Set down the following passage on monotonic sequences in full, character for character.

- _Page_:
·····

Let’s first try to notice some important characteristics of sequences. For sequence:

1, 2, 3, 4,... , n, ...

we can see that members of it are constantly growing, and for sequence

 

1, \frac{1}{2}, \frac{1}{3}, \frac{1}{4},...,\frac{1}{n},...

 

we can see that the members are constantly reducing.

Of course, there are many sequences where we can’t find any of that regularities such as alternating sequences.


Sequence of real numbers a_1, a_2,..., a_n,...  will monotonic increase if a_n \ge a_{n - 1} for every n \in \mathbb{N}.

Sequence of real numbers a_1, a_2,..., a_n,...  will  monotonic decrease if a_n \le a_{n - 1} for every n \in \mathbb{N}.

The sequence is strictly monotonic if sign \le and \ge is sign > or <.


Notice that for a proof that a sequence is monotonic increasing it is enough to show that a_{n + 1} - a_n \ge 0

If a_{n + 1} - a_n, then the sequence is decreasing, and if a_{n + 1} - a_n changes its sign for some values of n, then the sequence is not monotonic sequence.

·····

- _Source data_:

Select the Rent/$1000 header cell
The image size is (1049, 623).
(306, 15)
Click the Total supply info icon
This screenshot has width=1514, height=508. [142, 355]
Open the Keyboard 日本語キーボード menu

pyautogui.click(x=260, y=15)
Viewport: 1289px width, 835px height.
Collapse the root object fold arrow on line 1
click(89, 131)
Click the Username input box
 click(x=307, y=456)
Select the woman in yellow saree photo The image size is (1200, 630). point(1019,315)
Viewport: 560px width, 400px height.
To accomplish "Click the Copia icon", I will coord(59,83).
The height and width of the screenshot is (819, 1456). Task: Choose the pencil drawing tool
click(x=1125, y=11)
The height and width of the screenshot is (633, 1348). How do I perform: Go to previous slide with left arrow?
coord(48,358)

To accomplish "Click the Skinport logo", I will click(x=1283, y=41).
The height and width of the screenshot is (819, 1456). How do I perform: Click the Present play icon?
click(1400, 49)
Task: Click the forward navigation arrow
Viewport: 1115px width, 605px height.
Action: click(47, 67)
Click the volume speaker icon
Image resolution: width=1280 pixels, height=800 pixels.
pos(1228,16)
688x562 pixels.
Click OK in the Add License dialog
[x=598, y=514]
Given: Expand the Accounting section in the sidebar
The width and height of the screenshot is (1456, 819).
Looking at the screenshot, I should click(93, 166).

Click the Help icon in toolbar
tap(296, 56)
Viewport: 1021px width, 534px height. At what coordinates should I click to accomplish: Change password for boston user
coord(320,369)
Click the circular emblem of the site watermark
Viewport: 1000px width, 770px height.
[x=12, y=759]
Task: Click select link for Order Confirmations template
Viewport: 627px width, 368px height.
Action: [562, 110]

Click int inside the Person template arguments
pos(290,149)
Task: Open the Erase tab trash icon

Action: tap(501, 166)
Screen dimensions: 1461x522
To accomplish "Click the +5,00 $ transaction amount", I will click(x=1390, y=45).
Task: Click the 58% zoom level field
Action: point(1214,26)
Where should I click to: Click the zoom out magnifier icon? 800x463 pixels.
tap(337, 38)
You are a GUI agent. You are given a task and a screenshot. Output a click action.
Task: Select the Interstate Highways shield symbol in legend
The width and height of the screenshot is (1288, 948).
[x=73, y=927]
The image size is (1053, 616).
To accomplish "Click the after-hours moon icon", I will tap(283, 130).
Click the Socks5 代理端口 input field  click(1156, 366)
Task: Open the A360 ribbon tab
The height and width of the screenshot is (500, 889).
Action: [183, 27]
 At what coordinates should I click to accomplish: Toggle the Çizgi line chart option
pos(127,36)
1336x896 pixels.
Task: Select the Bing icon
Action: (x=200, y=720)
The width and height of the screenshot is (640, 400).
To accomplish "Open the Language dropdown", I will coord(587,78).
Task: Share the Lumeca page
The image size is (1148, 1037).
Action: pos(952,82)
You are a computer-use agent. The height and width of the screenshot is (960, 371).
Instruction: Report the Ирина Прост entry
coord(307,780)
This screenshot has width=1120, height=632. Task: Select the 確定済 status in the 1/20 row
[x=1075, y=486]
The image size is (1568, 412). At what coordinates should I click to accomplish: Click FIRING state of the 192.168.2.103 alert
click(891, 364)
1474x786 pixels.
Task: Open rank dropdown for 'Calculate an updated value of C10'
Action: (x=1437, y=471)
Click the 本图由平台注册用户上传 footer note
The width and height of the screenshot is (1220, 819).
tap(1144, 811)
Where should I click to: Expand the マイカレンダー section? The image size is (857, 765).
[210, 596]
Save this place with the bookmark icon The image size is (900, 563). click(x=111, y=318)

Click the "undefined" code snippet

·····

- _Result of the task_:
Let’s first try to notice some important characteristics of sequences. For sequence:

1, 2, 3, 4,... , n, ...

we can see that members of it are constantly growing, and for sequence

 

1, \frac{1}{2}, \frac{1}{3}, \frac{1}{4},...,\frac{1}{n},...

 

we can see that the members are constantly reducing.

Of course, there are many sequences where we can’t find any of that regularities such as alternating sequences.


Sequence of real numbers a_1, a_2,..., a_n,...  will monotonic increase if a_n \ge a_{n - 1} for every n \in \mathbb{N}.

Sequence of real numbers a_1, a_2,..., a_n,...  will  monotonic decrease if a_n \le a_{n - 1} for every n \in \mathbb{N}.

The sequence is strictly monotonic if sign \le and \ge is sign > or <.


Notice that for a proof that a sequence is monotonic increasing it is enough to show that a_{n + 1} - a_n \ge 0

If a_{n + 1} - a_n, then the sequence is decreasing, and if a_{n + 1} - a_n changes its sign for some values of n, then the sequence is not monotonic sequence.